I was a senior anesthesiology resident; she was a 5-year-old patient with severe asthma. I will always remember the day we met. Let’s call her Jill. She was a frequent visitor to Loma Linda University Medical Center emergency department because of uncontrollable asthma, and she had been admitted to the pediatric intensive care unit (PICU) many times in her short life. That day, I was called to help with an arterial line because Jill was again in the PICU; and, although she was doing better, she was still requiring repeat blood gases. As I walked in, I looked into her beautiful face with its shy smile looking up at me. She was sitting on her bed as big as life, with her legs tucked under her.

As we spoke, my wonder grew. Jill understood exactly why I was there and what I would be doing to her. As I set beside her, getting everything together, she pulled a pillow onto her lap, laid her arm on it with her little wrist up and said to me, “It works best this way.” While I worked, she never flinched and never cried out. She wouldn’t watch, but she always had a calm expression on her face whenever I glanced up to see how she was doing. After the procedure, I could not help but take her small hand and squeeze it. I told her she had been so brave and that I hoped she would feel better soon. She just gave me her shy smile and I walked out, never to see her again; but I was forever changed.
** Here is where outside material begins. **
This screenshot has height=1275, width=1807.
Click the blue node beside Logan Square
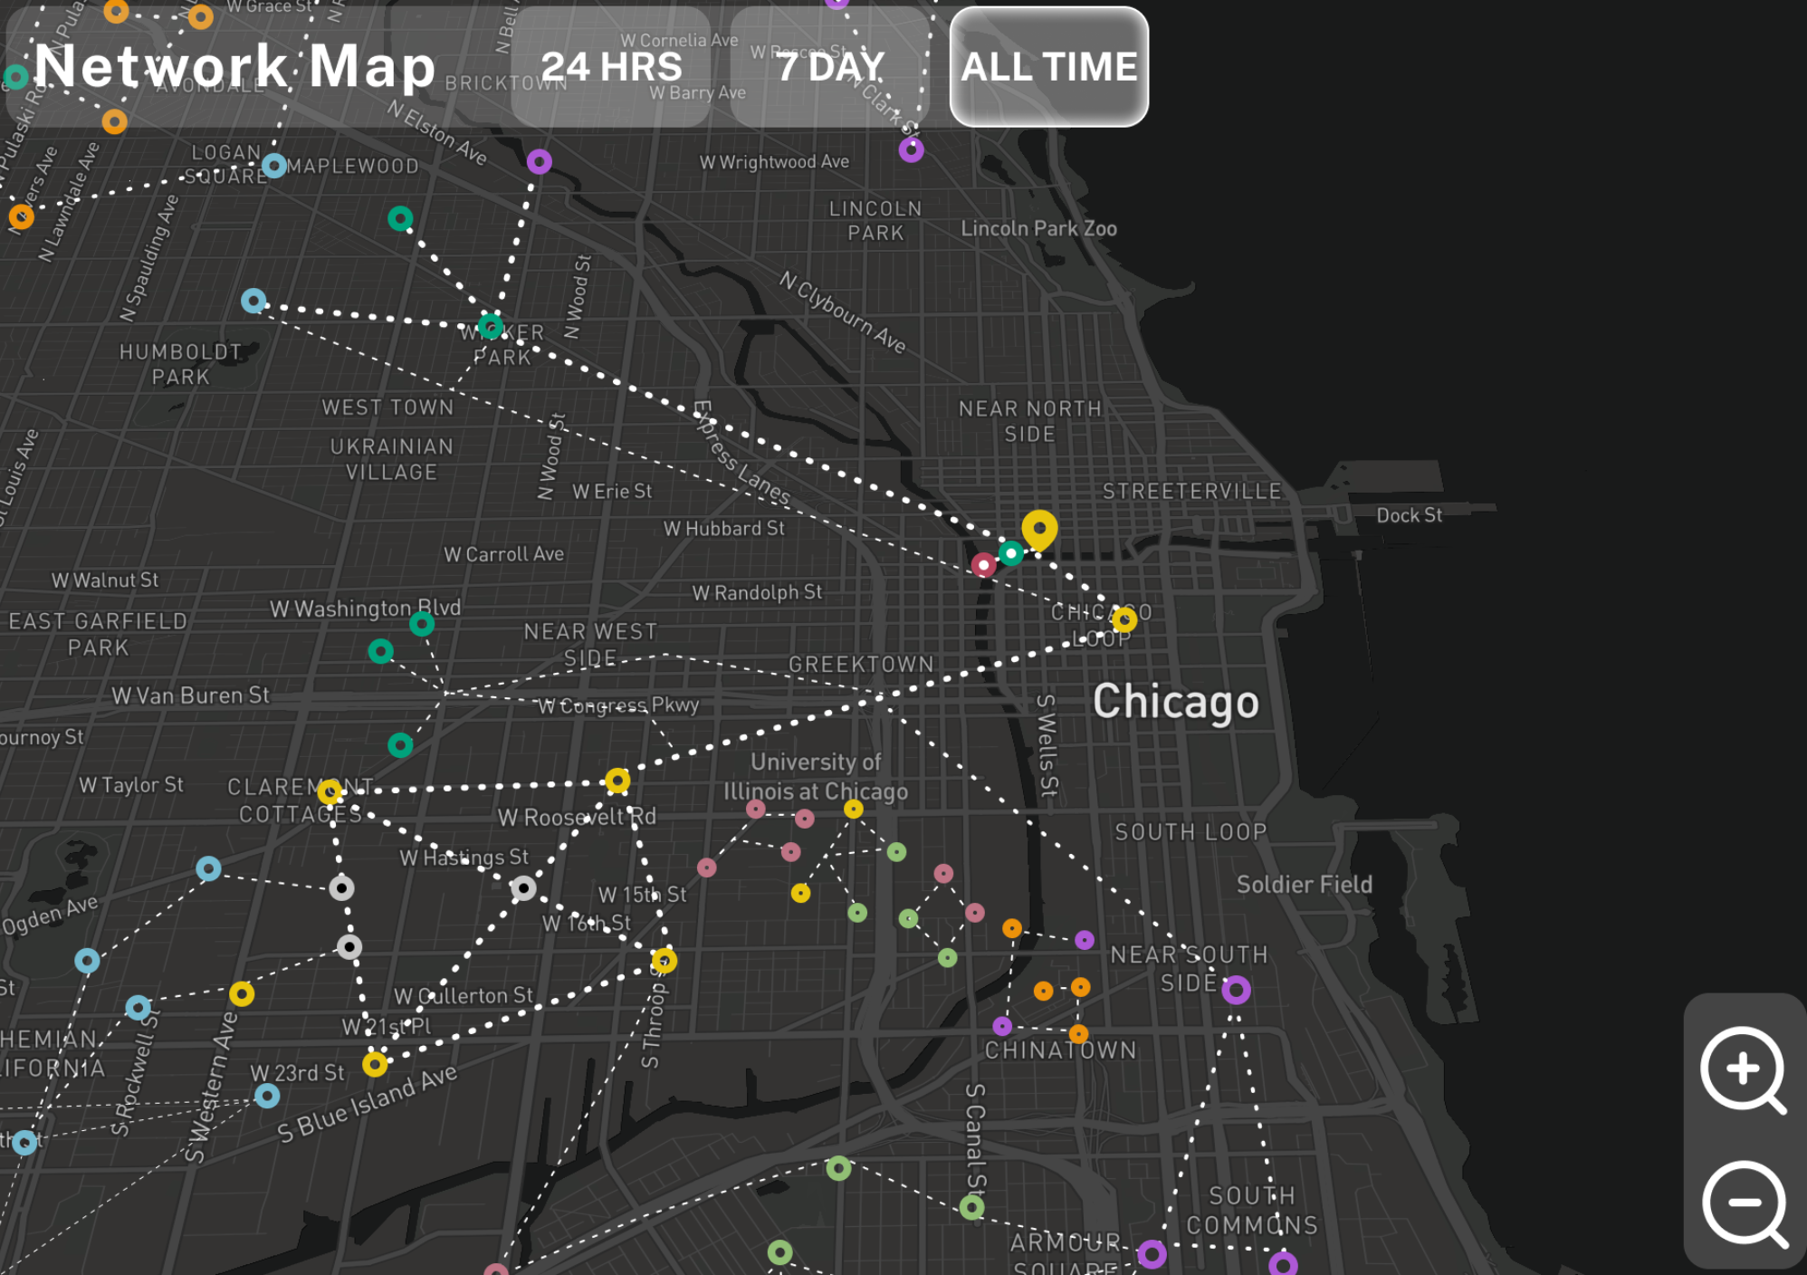[273, 166]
Where do we get that kind of unshakable peace? We all desire it, we look for it in different ways, and yet few people I know have achieved the peace that I met in that small patient. As Philippians 4:7 says, the peace of God “shall keep your hearts and minds through Christ Jesus.”

This young girl had been to LLUMC on numerous occasions and had experienced help in her times of need. From these experiences, a trust began to grow, a peace, a knowing, that when she could not breathe and needed help, kind people were there, ready to give her exactly what she needed. Sometimes pain was involved, but relief would come. God asks the same of us. “Prove me now, saith the LORD” (Malachi 3:10, KJV). By reaching out, with whatever level of trust/faith that we have, God meets us there, rewards our faith, and little by little our trust in Him grows.

I was the recipient of a little girl’s trust, not because I was going to wave a magic wand and make her all better. No! In fact, I was going to hurt her and she knew it; but experience had taught her that LLUMC had kind people who only wanted good for her and who knew how to make her breathe easier.

Let’s lean into the experiences that are put in front of us, and, in them, find a God we can trust.

Charles Cook, LLUSM class of 1983, is an anesthesiologist in Portland, Oregon.